Objective
Reproduce, word for word, the section of the cemented carbide passage between "FIG. 4 is a" and "Fe-based binder phase.", inclusive.

-- BEGIN Passage --

FIG. 2(b) is a photograph of a backscattered electron image of SEM showing a cross section structure of the cemented carbide of Sample 2 (Comparative Example) in the same field as in FIG. 2(a).

FIG. 3 is a graph showing a stress-strain curve of Sample 2, which were obtained by a uniaxial compression test.

FIG. 4 is a schematic view showing a test piece used in the uniaxial compression test.

FIG. 5 is a schematic view showing a test machine for evaluating thermal shock by friction.

DESCRIPTION OF THE PREFERRED EMBODIMENTS

The embodiments of the present invention will be explained in detail below. Explanations of one embodiment are applicable to other embodiments unless otherwise mentioned. The following explanations are not restrictive, but various modifications may be made within the scope of the present invention.

[1] Cemented Carbide

(A) Composition

The cemented carbide of the present invention comprises 55-90 parts by mass of WC particles and 10-45 parts by mass of an Fe-based binder phase.

(1) WC Particles

The amount of WC particles in the cemented carbide of the present invention is 55-90 parts by mass. When WC particles are less than 55 parts by mass, the amount of hard WC particles is relatively small, providing the cemented carbide with too low Young's modulus. On the other hand, when WC particles exceed 90 parts by mass, the amount of the binder phase is relatively small, failing to provide the cemented carbide with enough strength. The lower limit of the amount of WC particles is preferably 60 parts by mass, and more preferably 65 parts by mass. Also, the upper limit of the amount of WC particles is preferably 85 parts by mass.

The WC particles preferably have a median diameter D50 (corresponding to a particle size at a cumulative volume of 50%) of 0.5-10 μm. When the average particle size is less than 0.5 μm, there are increased boundaries between the WC particles and the binder phase, making it likely to generate composite carbides described below, thereby reducing the strength of the cemented carbide. On the other hand, when the average particle size exceeds 10 μm, the strength of the cemented carbide is lowered. The lower limit of the median diameter D50 of WC particles is preferably 1 μm, more preferably 2 μm, and most preferably 3 μm. Also, the upper limit of the median diameter D50 of WC particles is preferably 9 μm, more preferably 8 μm, and most preferably 7 μm.

Because WC particles densely exist in a connected manner in the cemented carbide, it is difficult to determine the particle sizes of WC particles on the photomicrograph. Because the cemented carbide of the present invention is produced by sintering a green body at a temperature between (liquid phase generation-starting temperature) and (liquid phase generation-starting temperature+100° C.) in vacuum as described below, there is substantially no particle size difference between WC powder in the green body and WC particles in the cemented carbide. Accordingly, the particle sizes of WC particles dispersed in the cemented carbide are expressed by the particle sizes of WC powder in the green body.

-- END Passage --
-- BEGIN Data section --

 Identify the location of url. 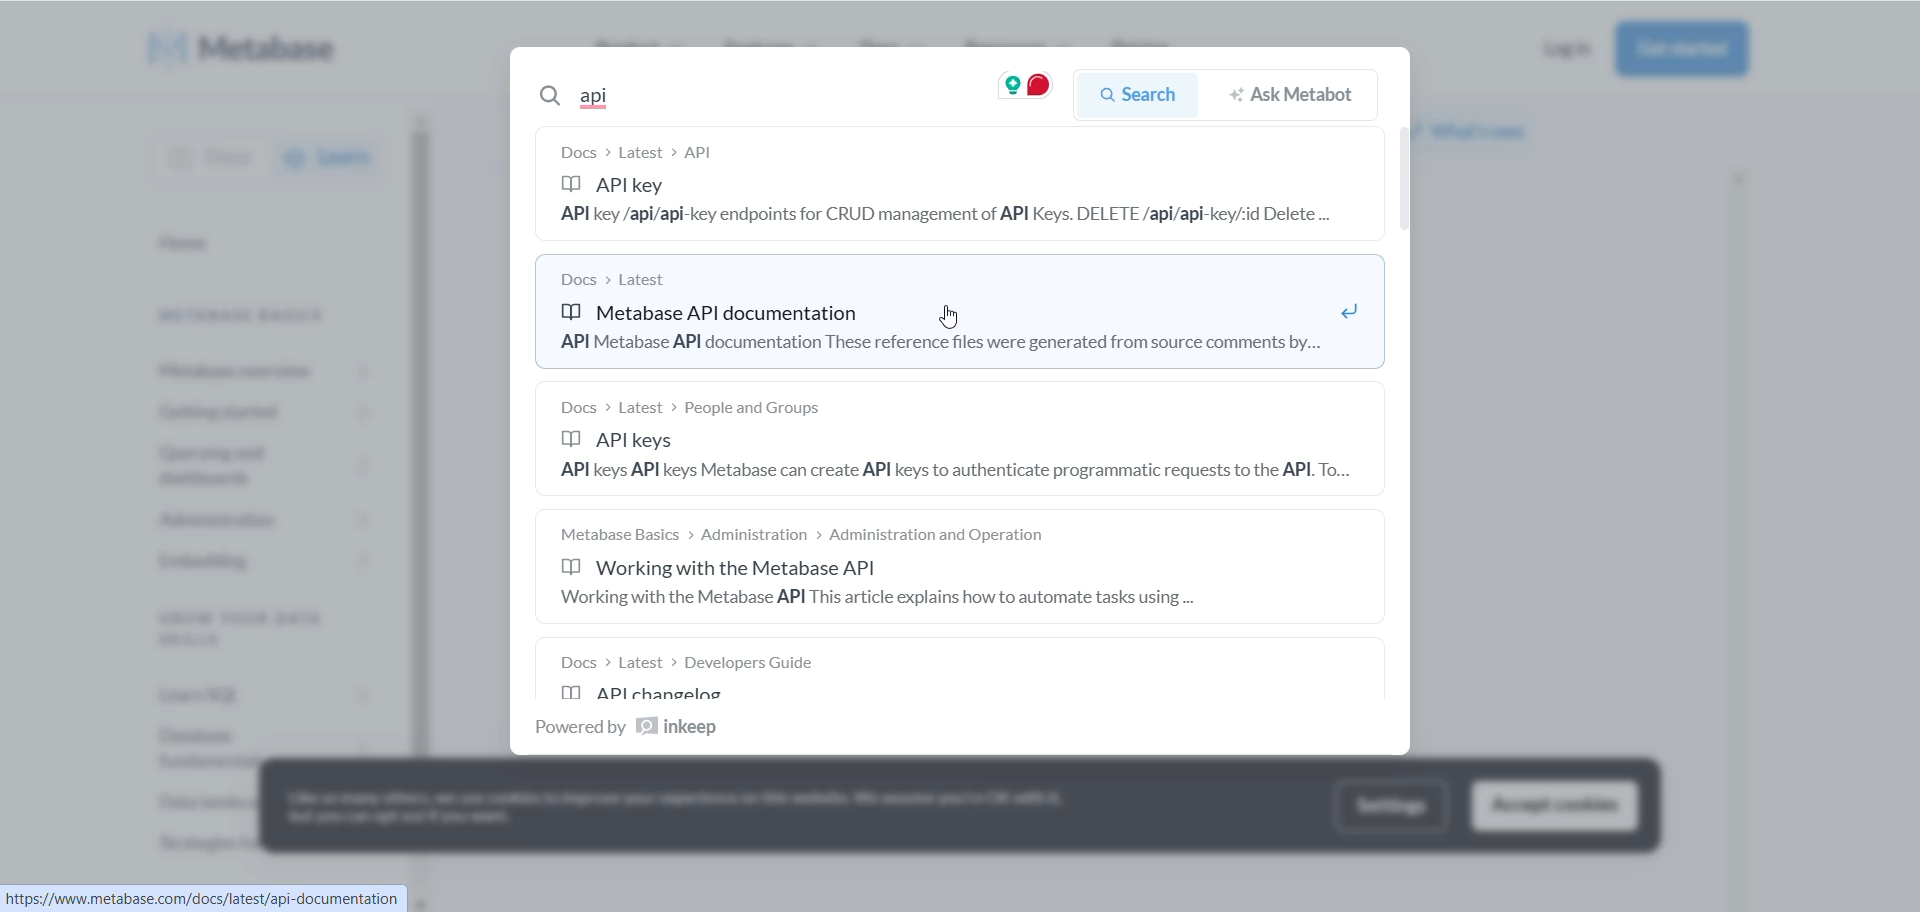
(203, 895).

-- END Data section --

Output for this exercise
FIG. 4 is a schematic view showing a test piece used in the uniaxial compression test.

FIG. 5 is a schematic view showing a test machine for evaluating thermal shock by friction.

DESCRIPTION OF THE PREFERRED EMBODIMENTS

The embodiments of the present invention will be explained in detail below. Explanations of one embodiment are applicable to other embodiments unless otherwise mentioned. The following explanations are not restrictive, but various modifications may be made within the scope of the present invention.

[1] Cemented Carbide

(A) Composition

The cemented carbide of the present invention comprises 55-90 parts by mass of WC particles and 10-45 parts by mass of an Fe-based binder phase.